Nie przepadam za unowocześnianiem - tu mam na myśli scenografię i kostiumy - spektakli zarówno teatralnych jak i muzycznych. Ale, co tam. To przecież Verdi! To jedna z moich ulubionych oper: La Traviata!
Tym razem z Glyndebourne zagrała London Philharmonic Orchestra pod batutą Marka Eldera.
Rolę kurtyzany Violetty Valery objęła przecudnym sopranem Venera Gimadieva, jej kochanka Alfreda Germont przedstawił wspaniałym tenorem Michael Fabiano.
Ta opera z 1853 roku oparta jest na Damie kameliowej Alexandra Duma (syna). Akcja rozgrywa się gdzieś pod Paryżem w drugiej połowie XIX wieku.
La Traviata to trzecia opera po Rigoletto i Trubadur z cyklu Trilogia popolare.
Mnie zawsze ujmuje cudowna muzyka tak pięknie oddająca charaktery bohaterów tego dramatu.
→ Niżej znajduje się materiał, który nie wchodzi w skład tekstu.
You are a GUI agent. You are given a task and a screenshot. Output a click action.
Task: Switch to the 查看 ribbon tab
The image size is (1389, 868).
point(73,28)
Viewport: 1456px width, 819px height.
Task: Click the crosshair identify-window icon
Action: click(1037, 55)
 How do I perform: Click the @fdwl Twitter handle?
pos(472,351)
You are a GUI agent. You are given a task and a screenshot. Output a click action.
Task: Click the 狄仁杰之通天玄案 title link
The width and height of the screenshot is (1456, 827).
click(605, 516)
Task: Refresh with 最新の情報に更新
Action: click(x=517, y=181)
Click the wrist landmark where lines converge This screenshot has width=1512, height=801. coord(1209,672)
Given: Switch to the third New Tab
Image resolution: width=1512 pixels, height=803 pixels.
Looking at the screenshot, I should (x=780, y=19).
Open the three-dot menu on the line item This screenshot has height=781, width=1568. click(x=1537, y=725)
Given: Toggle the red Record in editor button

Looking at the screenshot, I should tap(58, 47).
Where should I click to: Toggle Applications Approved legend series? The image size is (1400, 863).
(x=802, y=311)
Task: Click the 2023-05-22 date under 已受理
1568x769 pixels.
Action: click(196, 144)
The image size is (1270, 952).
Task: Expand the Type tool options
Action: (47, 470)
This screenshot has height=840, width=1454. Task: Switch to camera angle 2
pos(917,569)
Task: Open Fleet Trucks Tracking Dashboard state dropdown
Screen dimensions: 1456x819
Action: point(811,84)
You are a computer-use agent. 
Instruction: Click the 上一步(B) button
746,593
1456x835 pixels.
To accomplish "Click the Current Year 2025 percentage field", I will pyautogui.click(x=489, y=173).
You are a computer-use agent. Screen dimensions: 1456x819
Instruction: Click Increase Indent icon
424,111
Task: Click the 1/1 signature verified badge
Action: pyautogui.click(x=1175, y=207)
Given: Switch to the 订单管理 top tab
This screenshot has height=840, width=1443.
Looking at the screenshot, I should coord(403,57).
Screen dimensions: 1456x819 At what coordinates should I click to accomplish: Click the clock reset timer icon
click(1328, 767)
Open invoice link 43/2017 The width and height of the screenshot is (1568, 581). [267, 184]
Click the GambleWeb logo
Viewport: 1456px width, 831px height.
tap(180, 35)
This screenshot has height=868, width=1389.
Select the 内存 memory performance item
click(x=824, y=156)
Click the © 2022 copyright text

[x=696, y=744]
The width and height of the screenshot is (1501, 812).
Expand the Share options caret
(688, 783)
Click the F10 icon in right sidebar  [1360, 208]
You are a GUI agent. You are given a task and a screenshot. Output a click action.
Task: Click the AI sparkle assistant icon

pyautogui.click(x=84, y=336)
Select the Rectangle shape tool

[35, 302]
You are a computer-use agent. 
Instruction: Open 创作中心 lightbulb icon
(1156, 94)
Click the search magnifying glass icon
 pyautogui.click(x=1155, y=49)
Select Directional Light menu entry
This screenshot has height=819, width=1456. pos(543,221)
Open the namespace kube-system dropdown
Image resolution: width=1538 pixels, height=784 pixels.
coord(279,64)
A szczególnie pierwszy akt jest dla mnie najpiękniejszy.
Warto zwrócić uwagę na niebanalne libretto, które to La Traviata zawdzięcza oczywiście Dumas'owi.
To w pierwszym akcie możemy usłyszeć Libiamo...
...Mniej znaną arię Follie! Follie! Delivio vono questo! Tu w wykonaniu Mirelli Freni...
... I na koniec jeszcze Maria Callas i Sempre libera...
Uczta dla duszy.
Brak komentarzy:
Prześlij komentarz
Komentuj, ale nie obrażaj :-)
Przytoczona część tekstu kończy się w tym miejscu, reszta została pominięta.